Listen One of the very best things that you can often do to support someone is to listen. If someone feels as though they can talk to you about how they feel it can often mean a lot to let their thoughts and feelings out and to know that there is someone there to listen.
Offer reassurance Seeking help can feel lonely and even sometimes scary. By reassuring someone, you can really help to take the edge off the situation and help the person reaching out know that they aren't alone and that you will be there to help.
Be patient Seeking help and opening up to someone about your struggles can sometimes take time and everyone is different. Don't press or rush the person for more details, instead, let them explain at a pace they feel comfortable with.
Stay calm Although it may be upsetting to hear that someone that you care about is distressed, try to stay calm. When you are calm, your friend or family member will often feel calmer too and will feel reassured that they can talk to you about what they are going through and be open without upsetting you.
Don't make assumptions Whilst your perspective on the situation might be useful, try not to assume that you know what has happened or why.
Keep social contact A great form of emotional support that you can offer is social contact. This will help to keep things as normal as possible and take your friend or family member's mind off what they are going through. Try inviting them so social events and chatting about other parts of your life such as hobbies and interests.
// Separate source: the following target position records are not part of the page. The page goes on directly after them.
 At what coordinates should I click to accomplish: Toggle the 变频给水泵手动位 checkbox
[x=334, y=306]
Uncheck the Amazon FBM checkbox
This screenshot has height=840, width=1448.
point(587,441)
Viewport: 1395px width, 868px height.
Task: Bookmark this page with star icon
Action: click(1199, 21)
Look for helpful information If someone is struggling to reach out for further help themselves, try researching things that you think might help them.
Help to organise paperwork You can help your friend or family member to keep all of their important paperwork safe and organised. This can include notes, prescriptions and receipts.
Go to appointments with them
If your friend or family member wants you to go along with them to appointments then you should go with them as this can be a great way of comforting them. Even just waiting in the waiting room can make a difference.
Ask what you can do to help
Try asking your friend or family member what you can do to help them. For example; maybe they have some chores around the house that they need a hand with?